I could also be a graduate student or a faculty member applying for research money through the National Science Foundation (NSF) or the National Institute of Health (NIH) right now. If I were, my research could be delayed. If I am a student, this has implications for my timeline to graduate. If I am a faculty member, this could delay or derail a tenure vote. If my research is currently funded by a NSF or NIH grant, I might have to suspend my research, which migh be manageable for some research programs. My research, however, might be time sensitive, such as the research scientists are were planning to conduct in Antarctica (these researchers are probably not sociologists).

While it might be easy to brush off NASA and North Pole expeditions as silly things the men of The Big Bang Theory do (see Wolowitz goes to space, North Pole), the suspension of government research matters. For example, it might be useful to know what flu activity currently looks like as flu season just began. NPR summarizes economist Justin Wolfers’ point that “we can’t tell how bad the government shutdown is for the economy because of the government shutdown.” In other words, we have no data right now, so we do not know how bad things really are.

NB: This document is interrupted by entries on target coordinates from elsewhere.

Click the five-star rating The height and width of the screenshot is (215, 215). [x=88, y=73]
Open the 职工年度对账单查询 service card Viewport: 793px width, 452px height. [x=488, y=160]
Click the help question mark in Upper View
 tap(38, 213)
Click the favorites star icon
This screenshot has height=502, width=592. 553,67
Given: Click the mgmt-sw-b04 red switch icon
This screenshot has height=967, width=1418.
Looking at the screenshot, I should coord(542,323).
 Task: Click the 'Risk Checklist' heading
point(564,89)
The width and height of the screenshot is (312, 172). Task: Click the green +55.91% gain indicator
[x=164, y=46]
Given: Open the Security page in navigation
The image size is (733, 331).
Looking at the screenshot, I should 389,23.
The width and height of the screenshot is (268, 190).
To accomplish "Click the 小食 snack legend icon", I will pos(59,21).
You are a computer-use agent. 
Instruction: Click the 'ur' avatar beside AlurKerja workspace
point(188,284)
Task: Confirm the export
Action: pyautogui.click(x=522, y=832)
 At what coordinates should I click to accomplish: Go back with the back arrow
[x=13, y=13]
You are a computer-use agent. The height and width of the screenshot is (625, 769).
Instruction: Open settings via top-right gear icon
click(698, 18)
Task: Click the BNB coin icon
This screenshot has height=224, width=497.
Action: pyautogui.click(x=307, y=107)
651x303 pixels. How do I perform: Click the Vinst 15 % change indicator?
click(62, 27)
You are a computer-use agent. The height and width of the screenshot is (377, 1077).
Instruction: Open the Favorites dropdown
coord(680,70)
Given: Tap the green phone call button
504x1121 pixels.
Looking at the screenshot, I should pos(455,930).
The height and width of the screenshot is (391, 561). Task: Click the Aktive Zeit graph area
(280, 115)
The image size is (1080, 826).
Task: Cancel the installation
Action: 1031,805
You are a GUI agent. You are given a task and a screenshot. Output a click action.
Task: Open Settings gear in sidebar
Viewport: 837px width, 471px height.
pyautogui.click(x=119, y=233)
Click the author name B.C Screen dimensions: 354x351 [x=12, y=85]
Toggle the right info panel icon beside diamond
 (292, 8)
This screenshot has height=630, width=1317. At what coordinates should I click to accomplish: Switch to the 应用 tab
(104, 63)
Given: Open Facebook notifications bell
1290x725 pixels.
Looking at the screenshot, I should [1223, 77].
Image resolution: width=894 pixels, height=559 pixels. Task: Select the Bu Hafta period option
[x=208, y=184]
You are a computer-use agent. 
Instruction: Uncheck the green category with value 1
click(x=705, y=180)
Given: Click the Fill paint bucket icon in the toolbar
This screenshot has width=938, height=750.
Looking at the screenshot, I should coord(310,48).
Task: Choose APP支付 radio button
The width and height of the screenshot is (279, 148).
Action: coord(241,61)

The flipside of a lack of data? We can find out if ignorance really is bliss.

Dig Deeper:

  1. Why do you think that academic research is seen as less valuable as other things the federal government funds. (For the record, if you think government sponsored research is stupid, then I should point out that the very internet you’re using was a government sponsored research project).
  2. Because the government is not currently reporting unemployment rate data, come up with an alternative way sociologists could measure whether unemployment rates are declining or increasing?
  3. How might researchers monitor flu activity, without the CDC data?
  4. Ask one of your teachers how the government shutdown impacts the work that they do. Report back to your class.